> [Problem set]
[1] Rewrite the passage of the Spellings Commission text starting at "I, like many" and ending at "and creative needs.", with "university leaders" substituted for "college presidents".
[2] Name every organization that the Spellings Commission text mentions by its full name.

> [Source text]
::::
The Spellings' Commission on the Future of Higher Education; It's a Start

The Spellings' Commission on the Future of Higher Education; It's a Start

Important higher ed issues are out of the bag and open to discussion.

The Commission of the Future of Higher Education, sponsored by Secretary of Education Margaret Spellings, made its final report, "A Test of Leadership," in September 2006. One might ask why so many years have passed without a national dialogue on the very educational issues that are front and center to national competitiveness and college affordability issues, which are regularly discussed around every family's kitchen table? Was the hiatus period due to other priorities? Or, as some have said, was the commission's report timed to the midterm congressional elections? It really doesn't matter; the issues are out of the bag and open to discussion at long last, thanks to Spellings.

In a news release dated September 26, 2006, Spellings stated the purpose of the commission was to open a "robust national dialogue on the vital issues of accessibility, affordability, and accountability." These are the issues now and have been the issues for a long time, at least back to the Higher Education Act of 1965 and maybe as far back as the Morrill Acts of 1862 and 1890 with respect to the access issue.

In the judgment of the commission, "higher education has become ... at times self satisfied and unduly expensive." Certainly no one would argue with the "unduly expensive" part of that statement. Cost containment was a priority issue for the Spellings Commission. Cost containment was also the thrust of the findings of the Advisory Committee on Student Financial Assistance in its recent report, "Mortgaging Our Future." In fact, the Advisory Committee estimates that 2.4 million qualified students will not obtain a bachelor's degree this decade because of financial barriers (Advisory Committee, 2006). However, cost containment was not the only issue that commission members had a problem with. I was in attendance at the final commission briefing at the Department of Education and there was push back on the conclusions from several members of the commission, even though only David Ward, president of the prestigious American Council on Education, abstained from signing the document. What he said is worth repeating:

I, like many of the college presidents I represent, believe that while our country's system of higher education remains among the best in the world, we face the challenges of maintaining that stature. Some of these challenges come from abroad, from the increasingly competitive global marketplace in which our country must compete economically and for which our institutions are relied on as a continued source of innovation. Other challenges are closer to home, such as the need to attend to crucial issues of affordability, access, and accountability that threaten our ability to serve students, families. And the nation's long-term economic, social, and creative needs.
::::
> [Dataset content]
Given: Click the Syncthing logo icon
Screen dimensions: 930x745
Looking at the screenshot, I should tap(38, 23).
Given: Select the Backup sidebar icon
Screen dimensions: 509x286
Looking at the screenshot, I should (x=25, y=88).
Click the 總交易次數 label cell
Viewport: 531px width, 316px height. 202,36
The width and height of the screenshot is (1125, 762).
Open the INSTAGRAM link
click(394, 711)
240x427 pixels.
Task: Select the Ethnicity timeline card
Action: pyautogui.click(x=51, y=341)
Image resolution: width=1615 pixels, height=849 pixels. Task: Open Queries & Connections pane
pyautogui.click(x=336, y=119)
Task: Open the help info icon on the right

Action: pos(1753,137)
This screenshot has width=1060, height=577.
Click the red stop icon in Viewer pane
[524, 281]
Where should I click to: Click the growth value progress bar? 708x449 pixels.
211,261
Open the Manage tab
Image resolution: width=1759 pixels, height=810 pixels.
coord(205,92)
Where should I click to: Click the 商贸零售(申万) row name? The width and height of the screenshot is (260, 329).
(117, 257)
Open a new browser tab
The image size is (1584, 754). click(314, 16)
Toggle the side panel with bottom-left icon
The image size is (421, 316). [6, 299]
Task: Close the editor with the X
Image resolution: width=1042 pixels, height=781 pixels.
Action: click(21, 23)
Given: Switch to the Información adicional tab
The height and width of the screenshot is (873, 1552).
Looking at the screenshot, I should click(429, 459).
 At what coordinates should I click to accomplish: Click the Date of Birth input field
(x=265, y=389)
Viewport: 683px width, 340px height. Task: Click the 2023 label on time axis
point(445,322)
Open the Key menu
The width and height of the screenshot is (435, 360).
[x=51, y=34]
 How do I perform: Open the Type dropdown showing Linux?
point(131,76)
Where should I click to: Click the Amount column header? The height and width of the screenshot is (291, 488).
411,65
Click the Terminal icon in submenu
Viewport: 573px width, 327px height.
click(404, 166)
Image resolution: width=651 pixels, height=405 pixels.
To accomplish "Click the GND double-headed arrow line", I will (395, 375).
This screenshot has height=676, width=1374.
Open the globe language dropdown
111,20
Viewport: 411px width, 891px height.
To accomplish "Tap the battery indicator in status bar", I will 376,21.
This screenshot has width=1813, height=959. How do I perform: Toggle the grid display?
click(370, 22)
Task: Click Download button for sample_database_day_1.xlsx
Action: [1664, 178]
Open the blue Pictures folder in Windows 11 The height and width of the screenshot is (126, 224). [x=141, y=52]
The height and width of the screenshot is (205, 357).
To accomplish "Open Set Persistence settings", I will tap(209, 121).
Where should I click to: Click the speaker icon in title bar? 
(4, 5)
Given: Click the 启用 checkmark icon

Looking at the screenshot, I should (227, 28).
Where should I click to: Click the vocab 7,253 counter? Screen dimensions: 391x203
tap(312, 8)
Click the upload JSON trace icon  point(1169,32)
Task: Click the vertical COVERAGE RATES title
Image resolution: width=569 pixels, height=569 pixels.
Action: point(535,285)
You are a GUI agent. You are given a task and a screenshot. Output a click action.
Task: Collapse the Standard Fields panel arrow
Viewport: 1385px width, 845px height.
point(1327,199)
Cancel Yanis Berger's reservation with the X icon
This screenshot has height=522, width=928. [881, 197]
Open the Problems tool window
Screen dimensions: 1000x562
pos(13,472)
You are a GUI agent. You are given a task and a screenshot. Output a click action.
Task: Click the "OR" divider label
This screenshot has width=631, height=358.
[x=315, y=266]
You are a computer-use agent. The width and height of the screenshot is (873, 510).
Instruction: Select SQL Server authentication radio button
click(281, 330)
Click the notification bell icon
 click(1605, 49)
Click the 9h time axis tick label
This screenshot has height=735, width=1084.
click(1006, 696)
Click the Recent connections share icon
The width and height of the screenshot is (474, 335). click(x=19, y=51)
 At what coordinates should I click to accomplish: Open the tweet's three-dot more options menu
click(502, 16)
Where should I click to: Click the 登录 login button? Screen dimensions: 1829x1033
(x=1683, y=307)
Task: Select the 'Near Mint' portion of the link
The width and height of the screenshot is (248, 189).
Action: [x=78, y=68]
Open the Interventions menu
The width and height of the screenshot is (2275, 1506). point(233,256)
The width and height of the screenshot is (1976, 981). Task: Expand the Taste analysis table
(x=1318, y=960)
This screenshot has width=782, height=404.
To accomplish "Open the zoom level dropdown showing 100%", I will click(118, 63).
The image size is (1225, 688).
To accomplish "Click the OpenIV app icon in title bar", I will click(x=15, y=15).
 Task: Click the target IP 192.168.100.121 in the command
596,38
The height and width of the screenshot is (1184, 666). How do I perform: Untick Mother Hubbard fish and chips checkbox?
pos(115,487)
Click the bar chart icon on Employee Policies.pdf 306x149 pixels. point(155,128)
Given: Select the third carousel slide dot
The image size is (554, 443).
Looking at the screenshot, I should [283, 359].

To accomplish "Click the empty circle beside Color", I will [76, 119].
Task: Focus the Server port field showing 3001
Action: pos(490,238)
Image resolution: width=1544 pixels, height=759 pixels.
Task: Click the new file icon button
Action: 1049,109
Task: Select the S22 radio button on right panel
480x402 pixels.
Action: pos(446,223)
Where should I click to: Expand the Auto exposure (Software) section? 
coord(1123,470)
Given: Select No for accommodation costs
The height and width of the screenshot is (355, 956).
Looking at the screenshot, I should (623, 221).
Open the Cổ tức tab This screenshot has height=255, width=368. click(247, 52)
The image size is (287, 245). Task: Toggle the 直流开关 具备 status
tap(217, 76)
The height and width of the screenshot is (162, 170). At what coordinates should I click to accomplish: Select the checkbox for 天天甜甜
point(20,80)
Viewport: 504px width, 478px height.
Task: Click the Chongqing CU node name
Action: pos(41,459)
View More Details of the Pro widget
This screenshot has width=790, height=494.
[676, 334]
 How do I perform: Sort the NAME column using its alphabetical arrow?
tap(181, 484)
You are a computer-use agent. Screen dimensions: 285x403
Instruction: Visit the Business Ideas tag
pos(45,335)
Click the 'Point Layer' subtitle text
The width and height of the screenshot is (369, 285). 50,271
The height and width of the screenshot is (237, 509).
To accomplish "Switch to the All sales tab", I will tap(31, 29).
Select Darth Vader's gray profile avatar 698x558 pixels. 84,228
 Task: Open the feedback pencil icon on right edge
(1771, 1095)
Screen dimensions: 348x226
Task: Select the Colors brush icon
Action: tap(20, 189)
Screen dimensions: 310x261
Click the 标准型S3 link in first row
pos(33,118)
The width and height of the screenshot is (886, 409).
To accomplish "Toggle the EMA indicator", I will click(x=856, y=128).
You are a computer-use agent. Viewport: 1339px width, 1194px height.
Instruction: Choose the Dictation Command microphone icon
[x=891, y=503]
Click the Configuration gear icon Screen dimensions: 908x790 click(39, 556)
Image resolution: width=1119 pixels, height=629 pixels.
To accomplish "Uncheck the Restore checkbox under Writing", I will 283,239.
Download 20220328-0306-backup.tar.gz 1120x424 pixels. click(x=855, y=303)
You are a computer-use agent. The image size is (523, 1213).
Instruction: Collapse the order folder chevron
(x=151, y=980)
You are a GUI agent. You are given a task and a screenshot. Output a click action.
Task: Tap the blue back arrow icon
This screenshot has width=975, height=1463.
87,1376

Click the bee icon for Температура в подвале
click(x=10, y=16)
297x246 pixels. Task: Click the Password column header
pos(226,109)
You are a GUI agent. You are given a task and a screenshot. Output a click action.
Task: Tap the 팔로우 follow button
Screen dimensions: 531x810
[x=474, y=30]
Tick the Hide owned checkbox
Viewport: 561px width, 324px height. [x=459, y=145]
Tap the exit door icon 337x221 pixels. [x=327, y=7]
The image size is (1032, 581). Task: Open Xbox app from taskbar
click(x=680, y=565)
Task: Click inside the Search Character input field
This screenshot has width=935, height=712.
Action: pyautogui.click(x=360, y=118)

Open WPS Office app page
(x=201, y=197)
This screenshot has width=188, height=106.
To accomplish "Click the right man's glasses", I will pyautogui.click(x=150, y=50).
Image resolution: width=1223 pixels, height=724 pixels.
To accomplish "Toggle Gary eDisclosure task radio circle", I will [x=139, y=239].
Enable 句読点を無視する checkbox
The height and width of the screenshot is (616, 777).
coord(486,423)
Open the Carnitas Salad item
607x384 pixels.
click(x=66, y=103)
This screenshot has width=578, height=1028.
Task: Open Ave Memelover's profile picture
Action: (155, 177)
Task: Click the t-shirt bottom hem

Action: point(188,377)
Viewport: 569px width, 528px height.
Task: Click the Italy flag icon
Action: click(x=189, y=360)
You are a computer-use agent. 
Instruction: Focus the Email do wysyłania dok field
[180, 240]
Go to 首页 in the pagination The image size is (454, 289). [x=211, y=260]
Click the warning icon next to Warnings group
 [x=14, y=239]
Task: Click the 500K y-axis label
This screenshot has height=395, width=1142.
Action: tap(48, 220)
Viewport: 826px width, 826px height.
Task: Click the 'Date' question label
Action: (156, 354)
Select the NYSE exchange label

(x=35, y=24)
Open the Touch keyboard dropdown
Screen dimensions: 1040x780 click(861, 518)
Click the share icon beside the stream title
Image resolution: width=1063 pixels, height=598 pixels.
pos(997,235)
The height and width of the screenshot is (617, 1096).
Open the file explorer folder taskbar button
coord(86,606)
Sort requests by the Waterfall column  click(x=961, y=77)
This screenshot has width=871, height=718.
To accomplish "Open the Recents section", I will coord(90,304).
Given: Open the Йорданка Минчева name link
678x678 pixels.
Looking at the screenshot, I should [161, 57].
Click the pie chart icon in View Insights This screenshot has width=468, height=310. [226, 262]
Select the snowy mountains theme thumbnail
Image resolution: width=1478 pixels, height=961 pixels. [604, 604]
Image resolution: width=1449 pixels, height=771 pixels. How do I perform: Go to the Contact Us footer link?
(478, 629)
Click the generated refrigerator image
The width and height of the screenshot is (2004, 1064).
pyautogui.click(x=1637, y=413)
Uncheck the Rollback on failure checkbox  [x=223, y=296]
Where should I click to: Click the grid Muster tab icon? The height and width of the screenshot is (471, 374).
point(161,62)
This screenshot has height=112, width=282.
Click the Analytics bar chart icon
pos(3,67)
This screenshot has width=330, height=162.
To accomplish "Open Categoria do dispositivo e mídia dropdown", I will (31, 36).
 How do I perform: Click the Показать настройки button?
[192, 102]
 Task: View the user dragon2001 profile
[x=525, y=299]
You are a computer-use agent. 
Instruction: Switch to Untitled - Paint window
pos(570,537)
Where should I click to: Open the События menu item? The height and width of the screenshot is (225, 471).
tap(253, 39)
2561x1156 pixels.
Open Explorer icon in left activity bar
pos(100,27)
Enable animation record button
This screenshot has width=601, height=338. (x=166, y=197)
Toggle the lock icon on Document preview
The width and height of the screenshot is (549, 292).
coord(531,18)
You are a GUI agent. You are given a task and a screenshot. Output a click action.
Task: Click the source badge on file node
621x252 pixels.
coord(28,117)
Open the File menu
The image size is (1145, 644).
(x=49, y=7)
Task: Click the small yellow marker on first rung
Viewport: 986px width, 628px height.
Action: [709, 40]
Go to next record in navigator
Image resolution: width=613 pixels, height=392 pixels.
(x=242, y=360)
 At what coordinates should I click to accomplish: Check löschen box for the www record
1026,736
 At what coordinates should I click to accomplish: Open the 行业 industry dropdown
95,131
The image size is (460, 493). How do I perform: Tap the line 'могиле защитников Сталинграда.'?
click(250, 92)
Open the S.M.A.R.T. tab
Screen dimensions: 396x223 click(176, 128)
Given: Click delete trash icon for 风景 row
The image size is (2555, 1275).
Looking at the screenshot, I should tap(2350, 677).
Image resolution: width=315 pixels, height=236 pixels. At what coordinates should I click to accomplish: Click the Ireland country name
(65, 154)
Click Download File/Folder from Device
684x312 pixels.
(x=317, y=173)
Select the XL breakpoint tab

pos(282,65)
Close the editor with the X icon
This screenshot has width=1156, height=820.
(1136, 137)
::::
> [Task answers]
[1]
I, like many of the university leaders I represent, believe that while our country's system of higher education remains among the best in the world, we face the challenges of maintaining that stature. Some of these challenges come from abroad, from the increasingly competitive global marketplace in which our country must compete economically and for which our institutions are relied on as a continued source of innovation. Other challenges are closer to home, such as the need to attend to crucial issues of affordability, access, and accountability that threaten our ability to serve students, families. And the nation's long-term economic, social, and creative needs.

[2]
- Commission on the Future of Higher Education
- Advisory Committee on Student Financial Assistance
- Department of Education
- American Council on Education